Assigned task: Some lines in the listing may contain the word "target". Say how many, with the number alone.

Data extract:
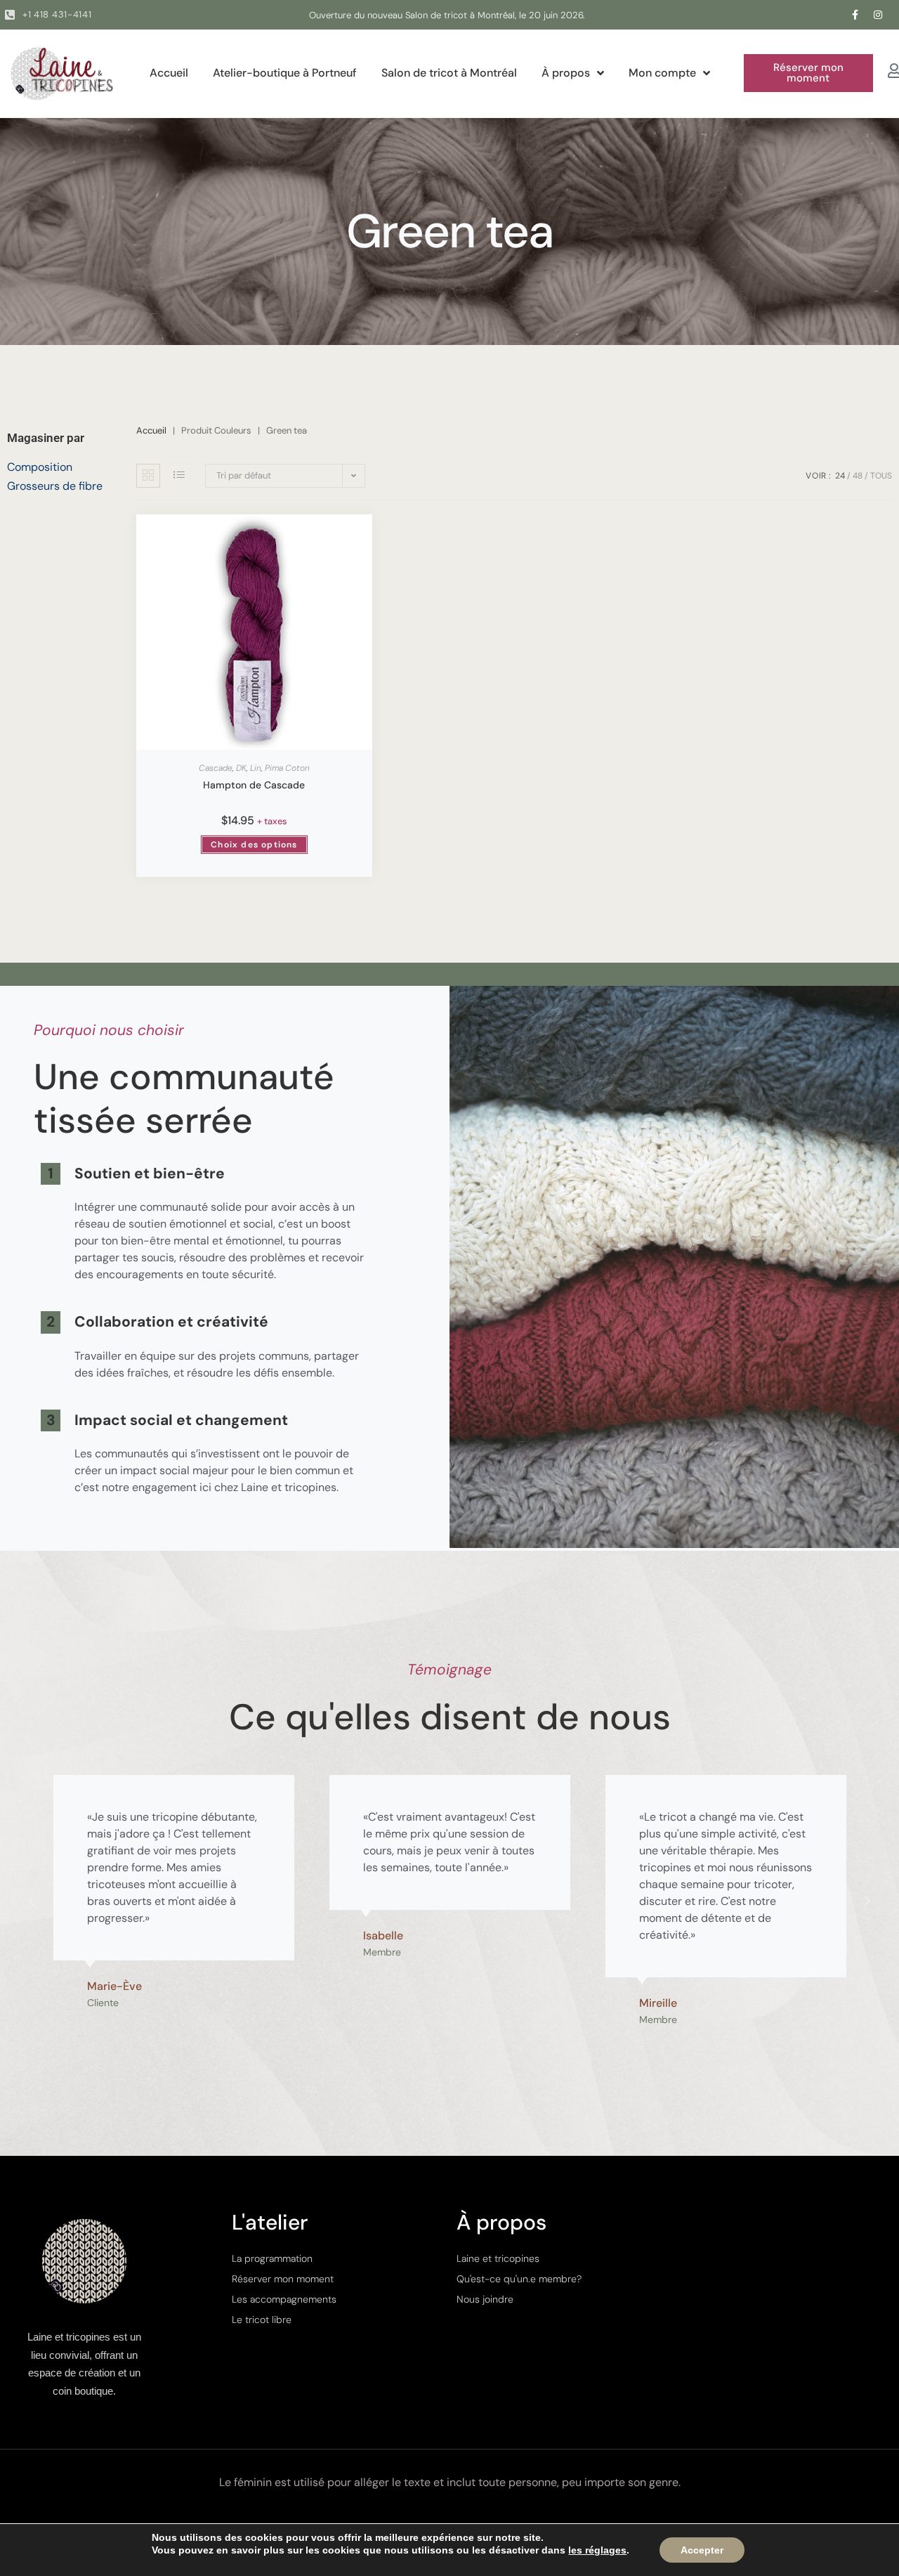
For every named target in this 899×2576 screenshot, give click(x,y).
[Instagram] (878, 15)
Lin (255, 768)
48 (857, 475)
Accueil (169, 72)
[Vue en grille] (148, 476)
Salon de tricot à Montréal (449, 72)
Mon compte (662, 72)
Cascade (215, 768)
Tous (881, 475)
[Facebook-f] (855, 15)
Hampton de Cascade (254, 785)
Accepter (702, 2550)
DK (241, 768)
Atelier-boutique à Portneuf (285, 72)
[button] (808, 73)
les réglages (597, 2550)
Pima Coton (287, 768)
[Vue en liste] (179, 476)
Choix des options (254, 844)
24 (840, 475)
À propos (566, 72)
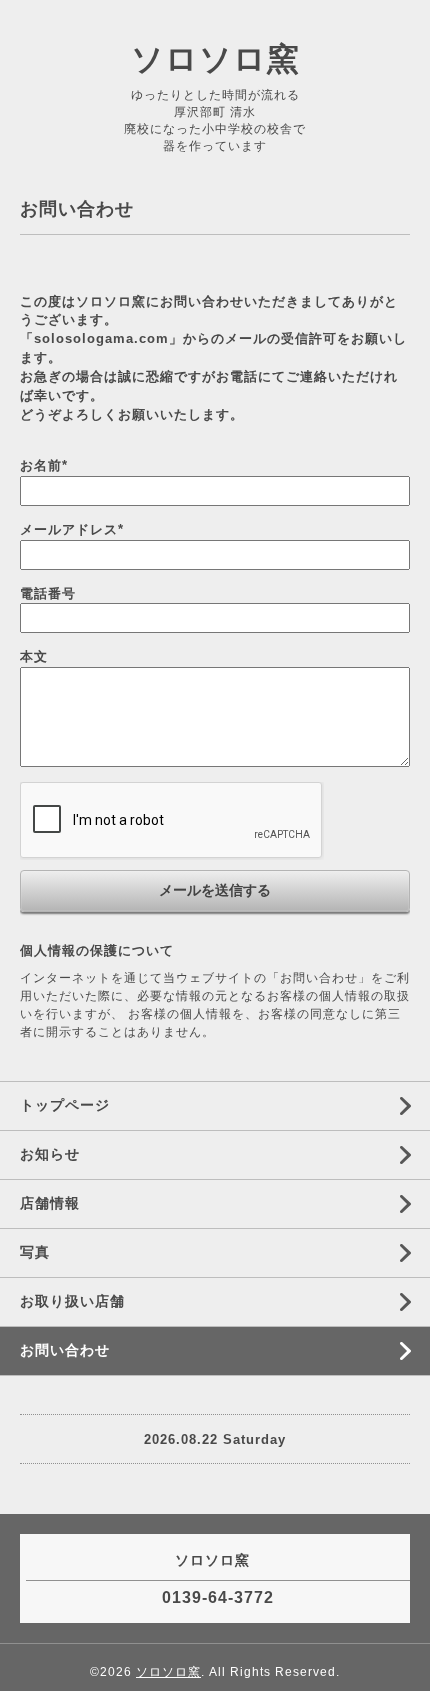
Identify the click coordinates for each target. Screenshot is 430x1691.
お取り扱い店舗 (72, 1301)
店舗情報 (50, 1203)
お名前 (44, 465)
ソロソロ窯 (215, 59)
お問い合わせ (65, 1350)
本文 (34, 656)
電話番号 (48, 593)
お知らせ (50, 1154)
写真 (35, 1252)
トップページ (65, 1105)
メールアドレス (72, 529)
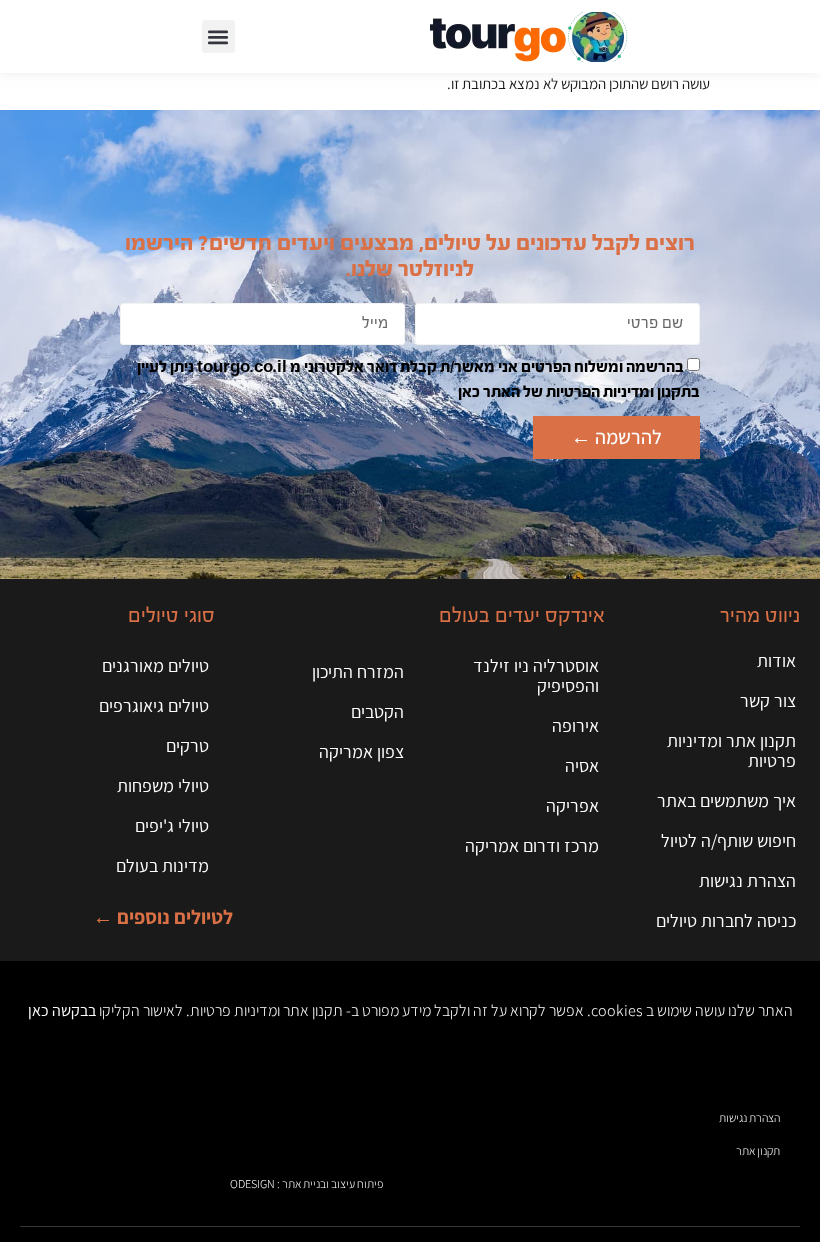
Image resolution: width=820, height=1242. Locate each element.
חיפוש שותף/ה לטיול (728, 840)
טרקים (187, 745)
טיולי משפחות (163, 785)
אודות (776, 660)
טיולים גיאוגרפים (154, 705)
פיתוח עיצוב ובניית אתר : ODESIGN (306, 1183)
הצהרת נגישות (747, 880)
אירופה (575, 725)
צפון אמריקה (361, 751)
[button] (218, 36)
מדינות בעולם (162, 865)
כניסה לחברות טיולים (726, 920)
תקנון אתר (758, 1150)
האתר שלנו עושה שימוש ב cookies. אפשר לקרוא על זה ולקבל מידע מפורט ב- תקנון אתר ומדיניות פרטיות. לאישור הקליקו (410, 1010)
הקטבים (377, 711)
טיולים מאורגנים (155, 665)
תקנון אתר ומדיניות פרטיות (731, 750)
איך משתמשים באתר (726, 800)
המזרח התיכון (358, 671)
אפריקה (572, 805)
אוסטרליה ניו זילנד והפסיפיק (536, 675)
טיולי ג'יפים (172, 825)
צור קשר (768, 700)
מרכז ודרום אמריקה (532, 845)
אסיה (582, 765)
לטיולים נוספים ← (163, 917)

Written answer: 2